Sustainability, “Six Sigma,” and Wall Street

The Shareholder Activist - Sustainability, “Six Sigma,” and Wall StreetSustainability

Shareholders consider sustainability of the companies they co-own a primary need, a right, and, frankly, an “entitlement.” It would seem reasonable that managers and employees would feel essentially the same. If the companies we’ve all invested in go belly up, then what? We must be alive to survive to be in the game.

Generally, sustainability refers to the ability and capacity to maintain, support, and endure. Responsible management of resources is a key ingredient for proper stewardship which creates and maintains sustainability. It’s clear and relatively simple: the Latin sustinere means tenere, to hold, and sus, up. Our companies, and the jobs they support, cannot “be held up” unless responsible, creative management operates round-the-clock.

Sustainability, responsible stewardship, and growth are the shareholder activist’s mantras. Quality control techniques, utilization review, asset allocation, and novel risk management strategies are just some of the structures that modern business has created to perfect products, and ultimately increase profit and insure sustainability.

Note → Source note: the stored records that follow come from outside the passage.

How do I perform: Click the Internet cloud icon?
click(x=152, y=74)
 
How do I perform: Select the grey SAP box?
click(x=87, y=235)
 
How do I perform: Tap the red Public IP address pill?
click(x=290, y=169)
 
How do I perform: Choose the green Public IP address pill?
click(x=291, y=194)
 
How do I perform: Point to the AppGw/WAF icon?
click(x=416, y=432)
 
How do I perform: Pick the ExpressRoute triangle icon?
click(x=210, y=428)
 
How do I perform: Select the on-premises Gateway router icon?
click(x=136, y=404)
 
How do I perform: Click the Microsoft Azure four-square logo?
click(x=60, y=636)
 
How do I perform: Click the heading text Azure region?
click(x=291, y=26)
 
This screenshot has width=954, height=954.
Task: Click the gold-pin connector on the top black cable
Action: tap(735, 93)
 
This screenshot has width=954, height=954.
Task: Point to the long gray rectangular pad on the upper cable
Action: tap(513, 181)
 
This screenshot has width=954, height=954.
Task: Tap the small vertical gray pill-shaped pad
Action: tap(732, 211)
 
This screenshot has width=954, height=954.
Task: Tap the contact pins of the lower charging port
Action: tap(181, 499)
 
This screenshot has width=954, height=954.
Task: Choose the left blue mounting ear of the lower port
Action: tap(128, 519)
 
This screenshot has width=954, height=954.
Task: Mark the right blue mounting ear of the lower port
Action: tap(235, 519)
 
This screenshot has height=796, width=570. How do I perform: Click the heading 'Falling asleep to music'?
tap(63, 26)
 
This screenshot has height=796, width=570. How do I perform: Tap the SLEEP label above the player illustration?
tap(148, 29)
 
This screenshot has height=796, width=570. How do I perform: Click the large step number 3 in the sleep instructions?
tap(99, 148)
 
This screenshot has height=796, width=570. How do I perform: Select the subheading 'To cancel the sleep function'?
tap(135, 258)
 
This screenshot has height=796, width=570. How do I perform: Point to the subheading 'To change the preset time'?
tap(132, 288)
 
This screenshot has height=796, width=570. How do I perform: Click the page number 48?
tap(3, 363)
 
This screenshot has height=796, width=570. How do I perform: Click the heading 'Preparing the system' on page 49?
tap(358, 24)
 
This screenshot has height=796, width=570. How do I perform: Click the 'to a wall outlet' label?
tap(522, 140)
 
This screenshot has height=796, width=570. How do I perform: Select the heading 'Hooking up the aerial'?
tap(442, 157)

Interestingly, in the manufacturing sector, giant strides were innovated in the mid-1980s to address error and variability in processes which produced actual physical products, not services provided by people whose perceptions and skills set are often rooted in their emotional functioning. The best and most successful Wall Street players have the courage, brains, and strength to stand alone when they believe in opportunity.

Motorola and Six Sigma

In 1986 Motorola developed Six Sigma methodology to improve quality and minimize error in their manufacturing operations and processes. Controlling variability was a key feature of Six Sigma. Soon this model became the rage throughout corporate America.

The term sigma originates from the Greek alphabet; it is actually the 18th letter of this ancient language. It means “mathematical sum.” A Six Sigma process is one whereby, literally, 99.99966% of the product is manufactured without defects. This is an astounding concept particularly since products are made by people, or robotics which are designed and serviced by people. The major goal is to control variance, and minimize error. Six Sigma strategies have been deployed throughout organizations in many, many markets.

Can Six Sigma Play on Wall Street?

Implementation of Six Sigma techniques has been a hard sell for the Street. Unlike many markets and industries, Wall Street thrives on variability, hunches, guts, cycles, volatility, bubble-mania, emotionality, instinct, and error. The culture of the Street embraces an inherent roller coaster mentality which is fueled by basic human emotions and other factors, including but not limited to: fear, greed, excitement, denial, panic, gluttony, money-lust, impulsivity, masochism, ego, image, power and control, grandiosity, narcissism, oxytocin arousal, short sellers, and hedge fund experts. It appears that Six Sigma techniques are counter-intuitive for the Street. Volatility, movement, crises (natural, or man-made) lay the foundation for “bets,” and ultimately trading which creates revenue, frequently without regard for profit or for loss. Action is action. Action drives markets.

Street Culture

After all, inherent in Street culture is the “madness of crowds,” and “extraordinary delusions.” Alfred Winslow Jones really hit a jackpot when he created the modern hedge fund in 1949. He used leverage to buy shares and short selling to manage risk. The direction of the market was far less important that the equity content of the portfolio. You just had to make the right picks. As long as movement occurs, money can be made. George Soros shorted the British pound September 16, 1992, and earned one billion dollars in a single glorious trading day!

More Money than G-D

Sebastian Mallaby’s recent book explores the “making of a new elite.” Mallaby lauds hedge fund players. He reveres these financier-entrepreneurs as having the talent to spot, observe, and act on market opportunities. They truly put their money where their mouth is. They have conviction and courage. In point of fact, the top 25 hedge fund managers earned a tad more than 25 billion dollars in 2009. Mallaby believes that volatility is good for the market. Action, movement, cycles, and trends are created which can then be capitalized on; all things being equal which is rarely the case.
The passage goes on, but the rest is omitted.